Effect of cell migration on the maintenance of tension on a collagen matrix.

Abstract

Although it is known that cells promote structural reorganization of the collagen architecture, how individual cells exert mechanical tension on the matrix is not clearly understood. In the present study we have investigated the mechanical interaction of individual corneal fibroblasts with a collagen matrix using an improved version of our previously described in vitro force-measurement system (Roy, P. et al. Exp. Cell Res. 232:106-117, 1997). The elastic distortion of the collagen matrix exerted by cells was temporally recorded and analyzed using a two-dimensional finite-element model to quantify the forces exerted on the matrix.
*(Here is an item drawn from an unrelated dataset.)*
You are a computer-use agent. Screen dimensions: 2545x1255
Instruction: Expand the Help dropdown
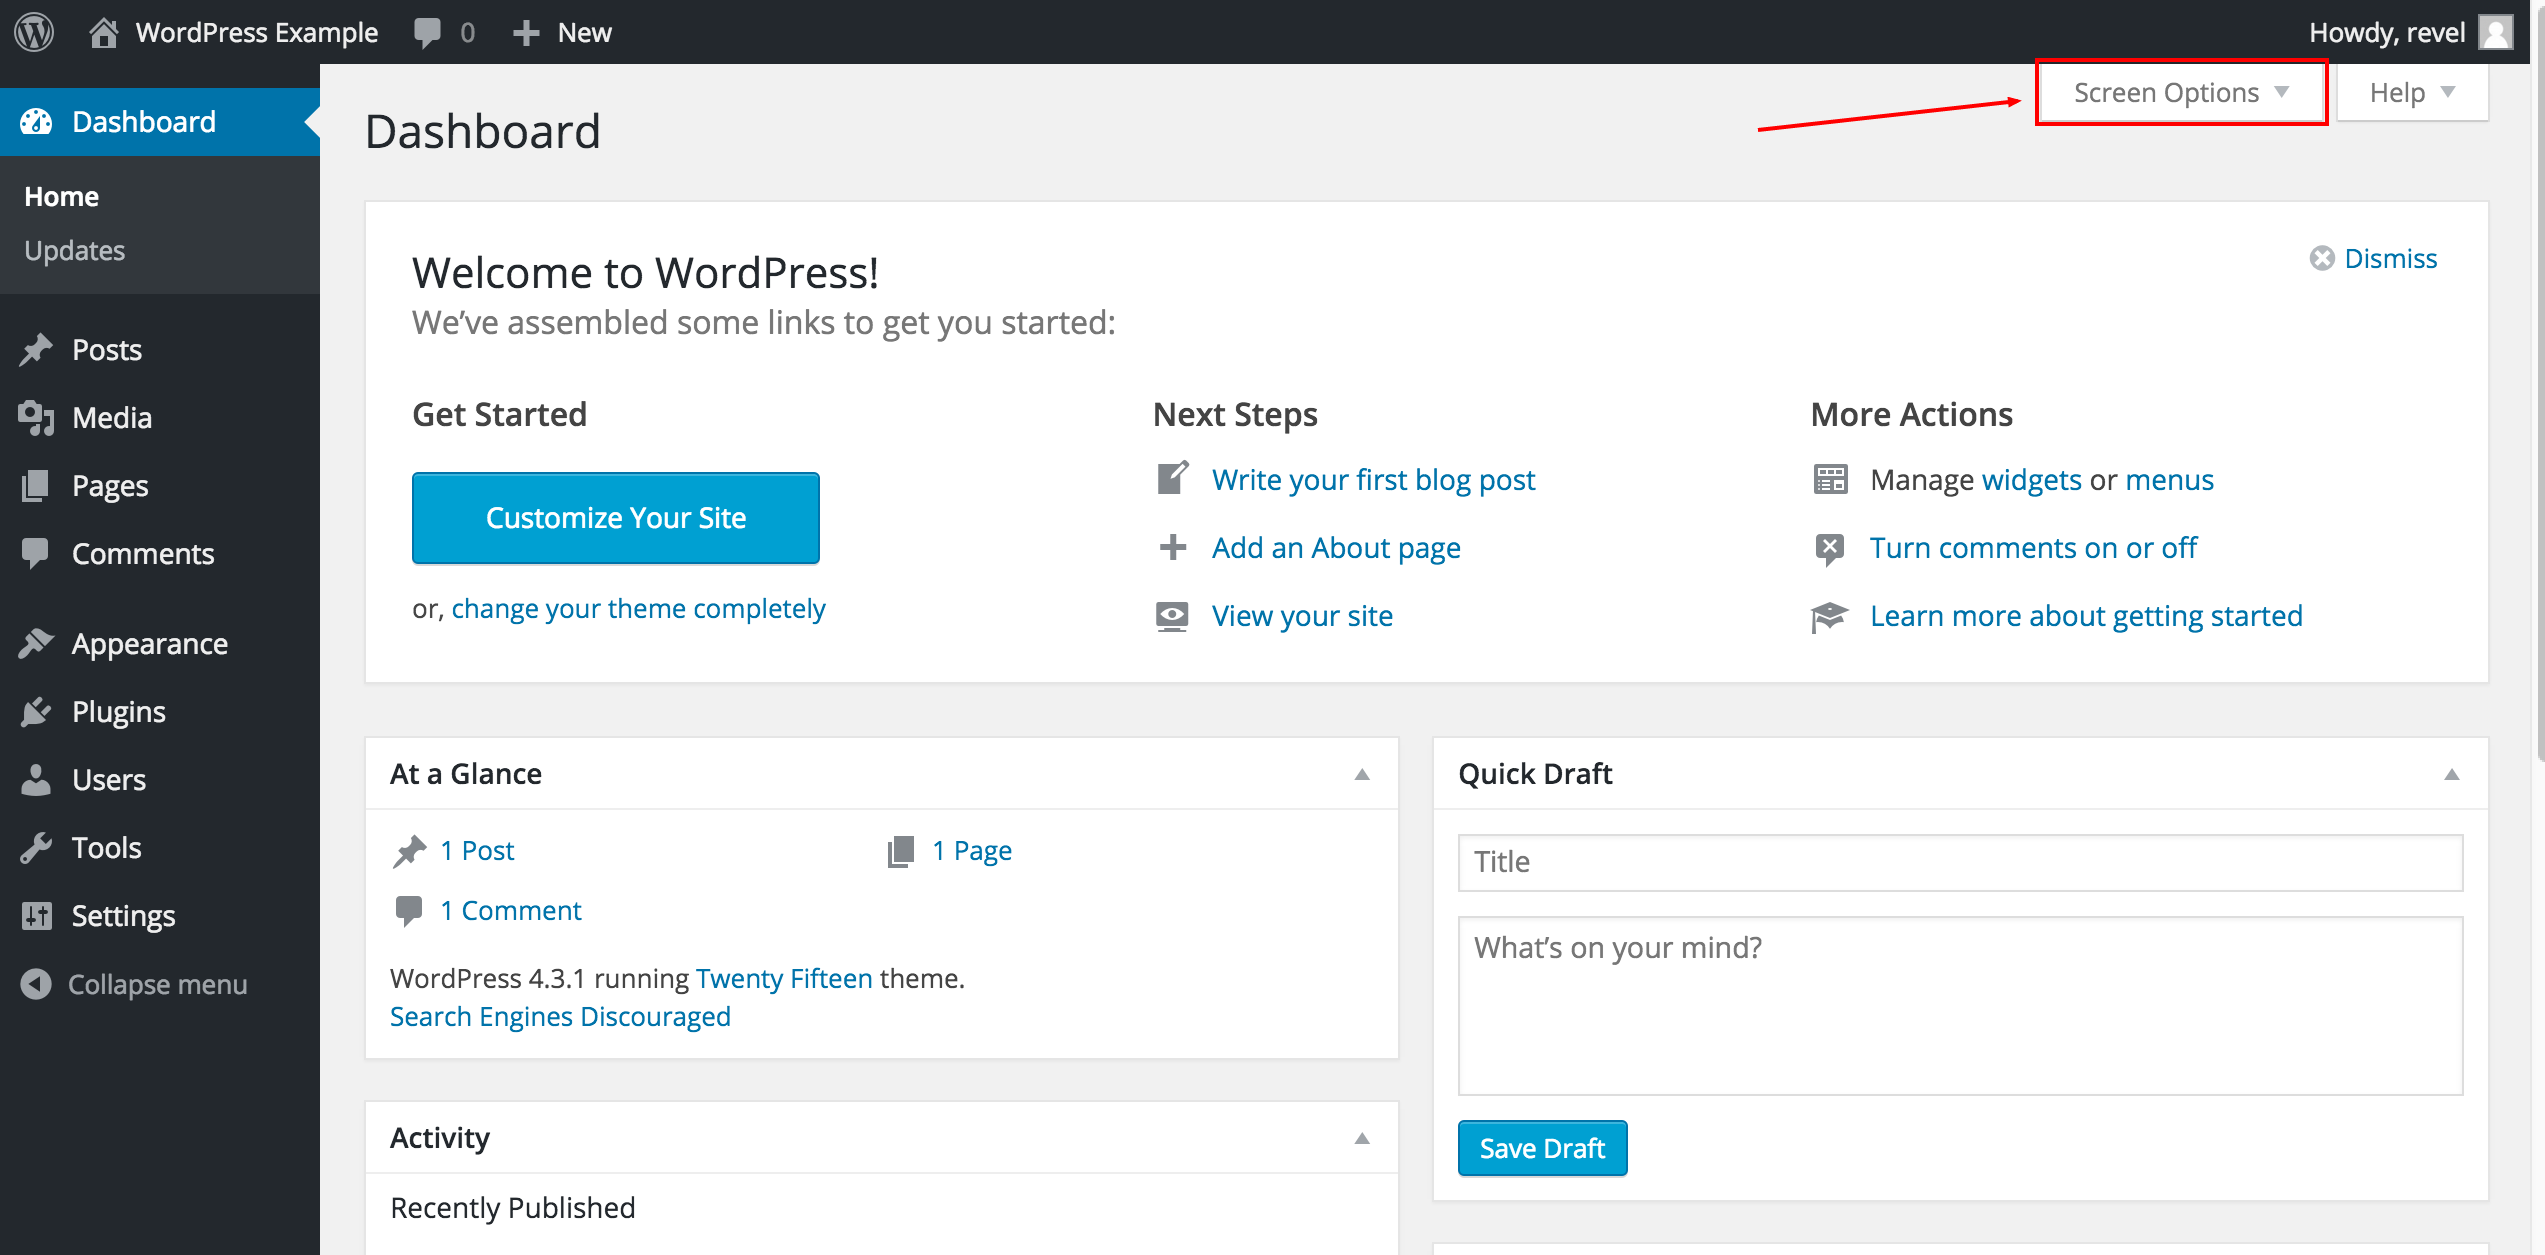tap(2411, 92)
Time-lapse videomicroscopy of serum-cultured cells on the matrix for up to 6 h revealed that individual fibroblasts generated measurable tension on the matrix during pseudopodial extension and slow retraction. Fast retraction, an event observed during active cell migration, was associated with dramatic release of tension on the matrix. An apparent inverse correlation was observed between cell translocation and maintenance of matrix tension. Additional experiments with cells under serum-free conditions revealed that these cells fail to generate any detectable tension on the matrix despite undergoing filopodial extension and retraction. Since serum-free cells do not form focal adhesions or stress fibers, these experimental data suggest that contractility of nonmotile cells, coupled with strong cell-matrix adhesion, is the most favorable mechanism of generating and maintaining tension on the extracellular matrix.